## QUOTED PASSAGE
┄┄┄┄┄┄┄┄┄┄┄┄┄┄┄┄┄┄┄┄

As I said, maybe I'm wrong.

Cheers.

Luiz (Brazil)

Why not use the ratio between the standard deviation and the mean? That should give you a good feel for the dispersion of data.

As the other posts indicated, getting the median requires the storage and sorting of data. Maybe that's why statisticians use the mean more than the median, since you can accumulate data using a sequence of single observations (storage of ALL the data is not mandatory).

Namir

Luiz: I'll check on 1/r.

Namir: I know there are plenty of measures of dispersion, but in this case, the individual wants this specific one, the formula for which requires the median.

I just wanted to make sure I wasn't overlooking something. :-)

It's not too bad if you determine the median outside of the 12c and input it separately. But storing individual values and sorting them and then evaluating each of them for a variable number of data points? Yuck!

Gene,

I suggest using Excel to enter sample data (one or more sets) and then do the following:

1) Sort the column of data
2) Determine the mean value
3) Calculate CD
4) Use Excel built-in functions to calculate the ratio of the standard deviation and the mean.
5) Compare the values of the CD with sd/mean

You can test the above with several sets and see how the two statistics compare with each other.

┄┄┄┄┄┄┄┄┄┄┄┄┄┄┄┄┄┄┄┄

## Dataset items
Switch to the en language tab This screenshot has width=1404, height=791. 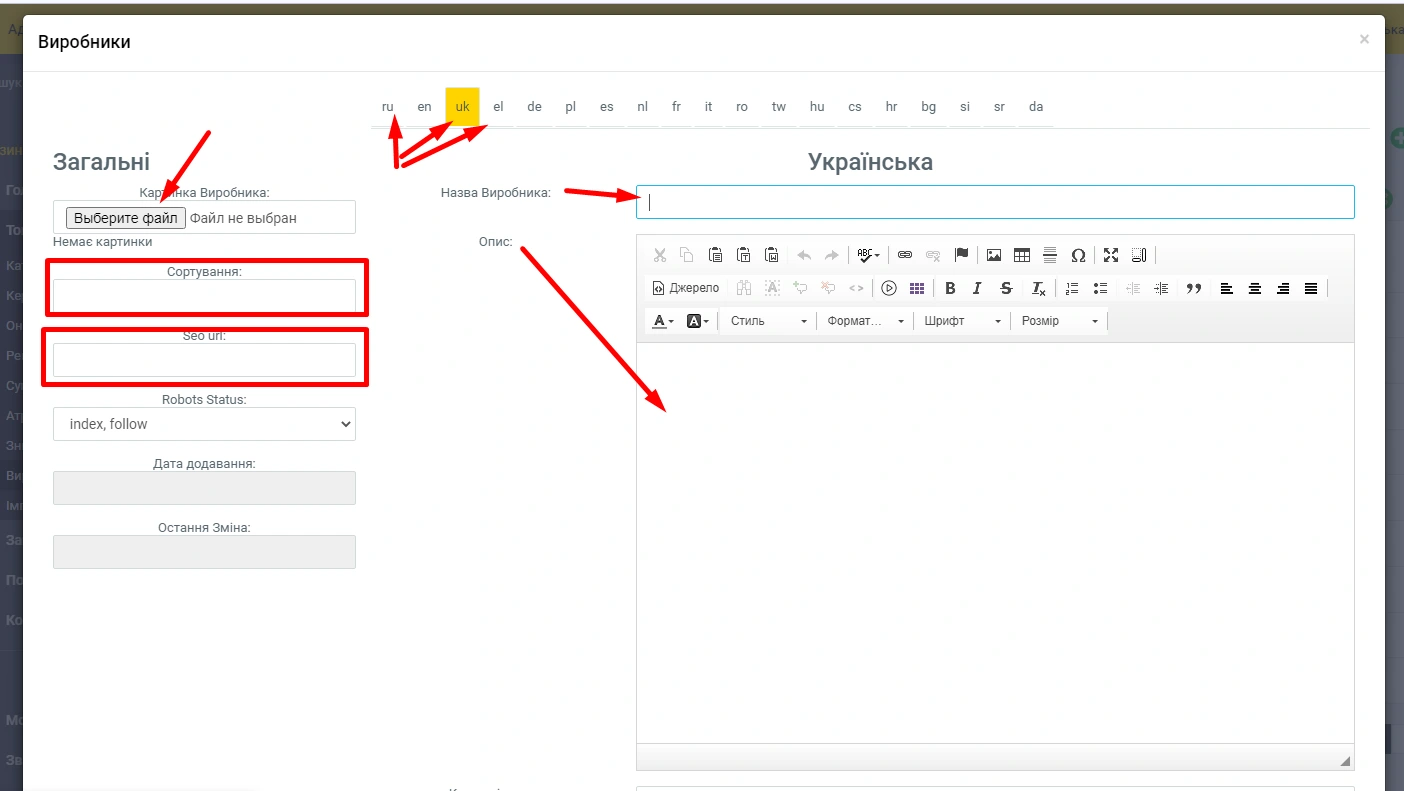pos(425,107)
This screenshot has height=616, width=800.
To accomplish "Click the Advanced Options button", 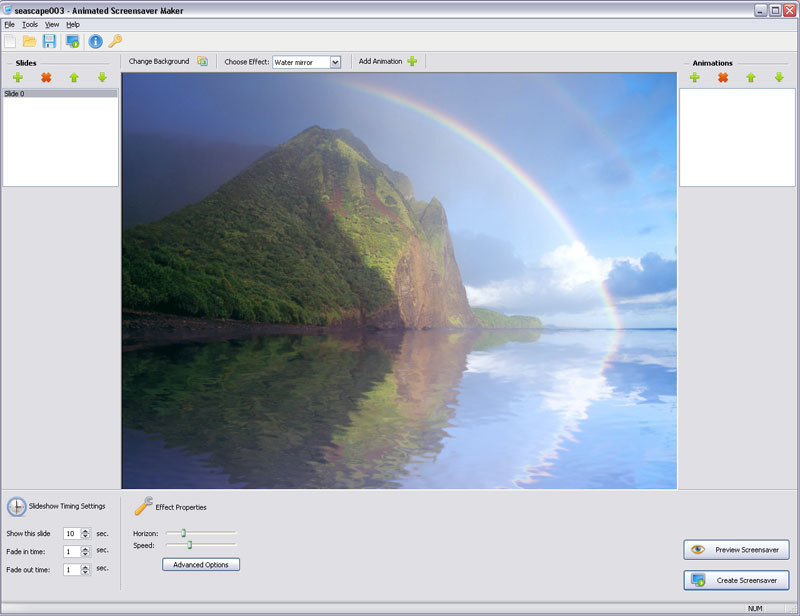I will pyautogui.click(x=201, y=564).
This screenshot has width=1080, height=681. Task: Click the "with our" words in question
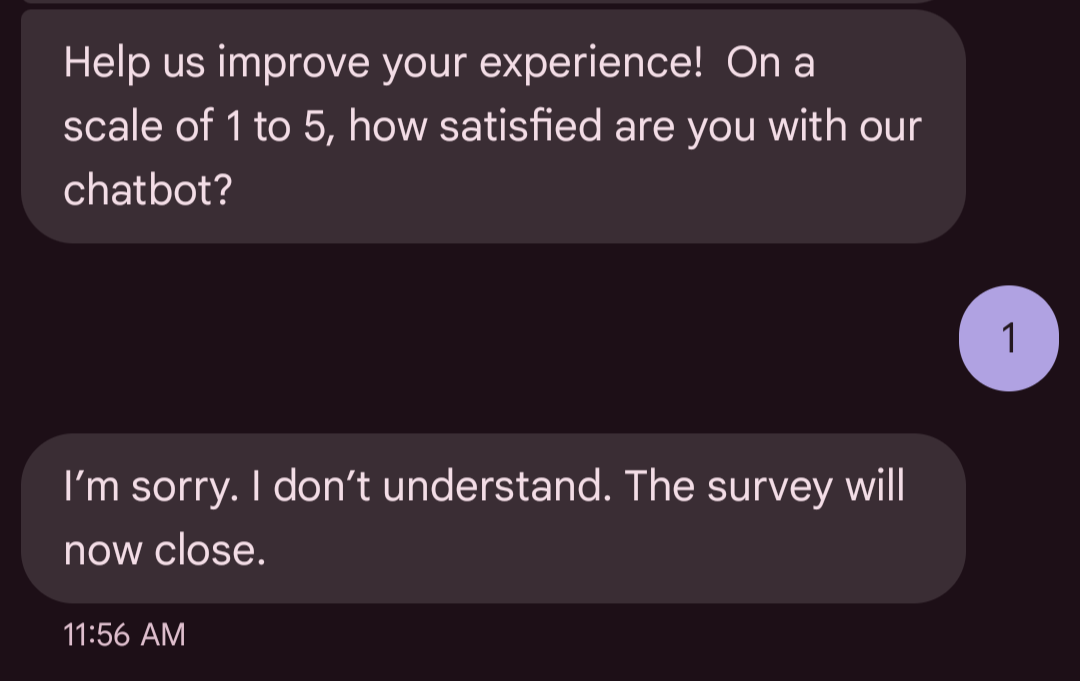click(x=850, y=127)
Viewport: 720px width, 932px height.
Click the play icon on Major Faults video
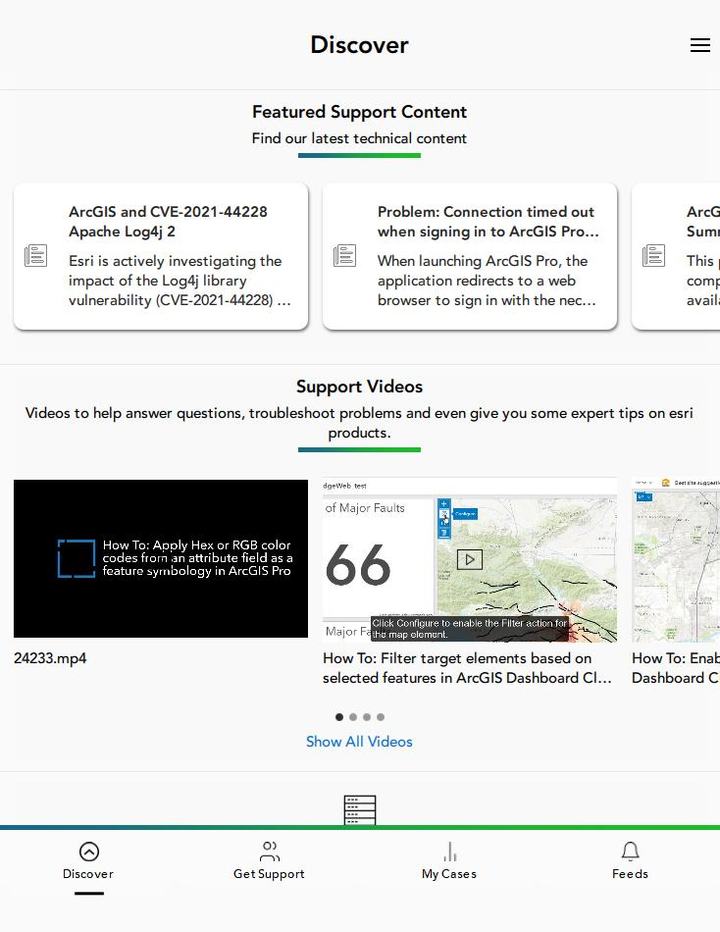pyautogui.click(x=469, y=560)
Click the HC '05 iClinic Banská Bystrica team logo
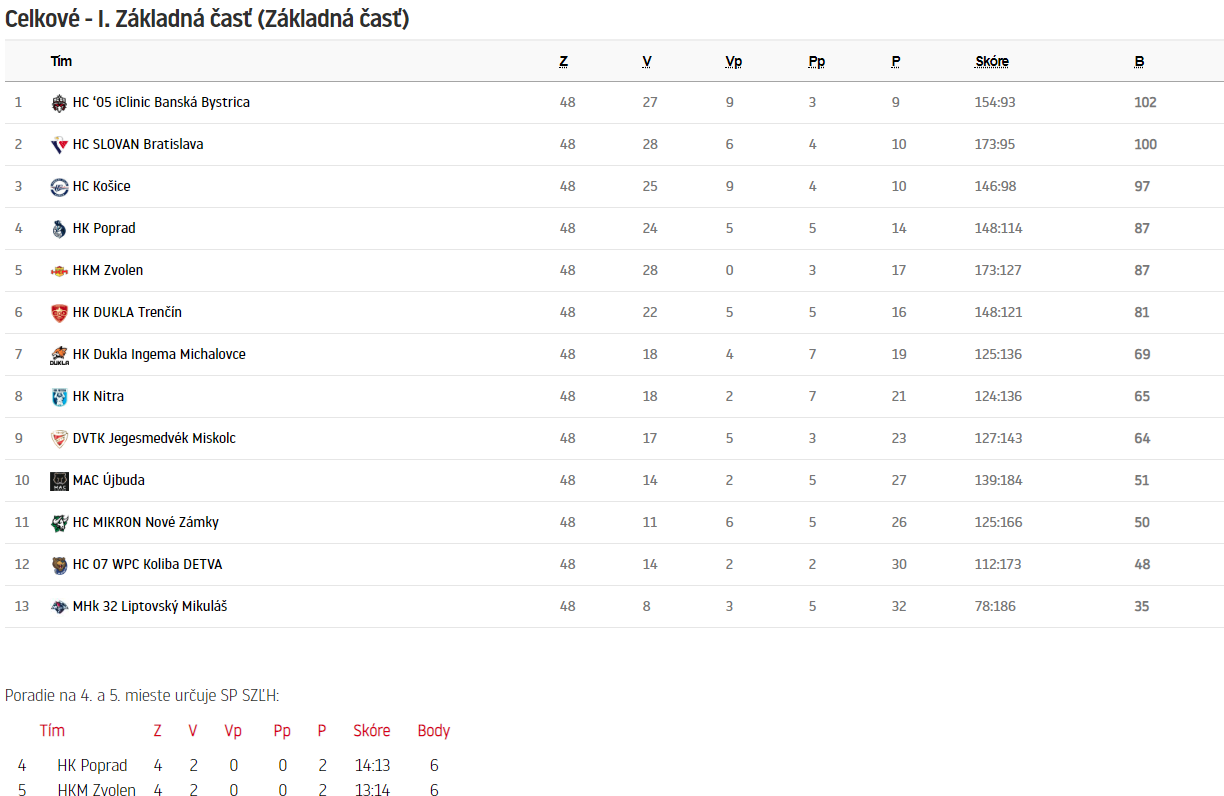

┄┄┄┄┄┄┄┄┄┄┄┄┄┄┄┄┄┄┄┄

## TO-DO LIST
1. Write out the forum thread on measuring the dispersion of data in full, word for word.
2. In the records, update the part that opens with the line containing "This screenshot has width=1080, height=681." and runs through the end of the records by replacing "Viewport" with "Screen", leaving everything else unchanged. Give only those lines, and leave the pictures out.

## RESPONSES IN ORDER
1.
As I said, maybe I'm wrong.

Cheers.

Luiz (Brazil)

Why not use the ratio between the standard deviation and the mean? That should give you a good feel for the dispersion of data.

As the other posts indicated, getting the median requires the storage and sorting of data. Maybe that's why statisticians use the mean more than the median, since you can accumulate data using a sequence of single observations (storage of ALL the data is not mandatory).

Namir

Luiz: I'll check on 1/r.

Namir: I know there are plenty of measures of dispersion, but in this case, the individual wants this specific one, the formula for which requires the median.

I just wanted to make sure I wasn't overlooking something. :-)

It's not too bad if you determine the median outside of the 12c and input it separately. But storing individual values and sorting them and then evaluating each of them for a variable number of data points? Yuck!

Gene,

I suggest using Excel to enter sample data (one or more sets) and then do the following:

1) Sort the column of data
2) Determine the mean value
3) Calculate CD
4) Use Excel built-in functions to calculate the ratio of the standard deviation and the mean.
5) Compare the values of the CD with sd/mean

You can test the above with several sets and see how the two statistics compare with each other.

2.
This screenshot has width=1080, height=681. Task: Click the "with our" words in question
click(x=850, y=127)
Screen: 720px width, 932px height.
Click the play icon on Major Faults video
pyautogui.click(x=469, y=560)
Click the HC '05 iClinic Banská Bystrica team logo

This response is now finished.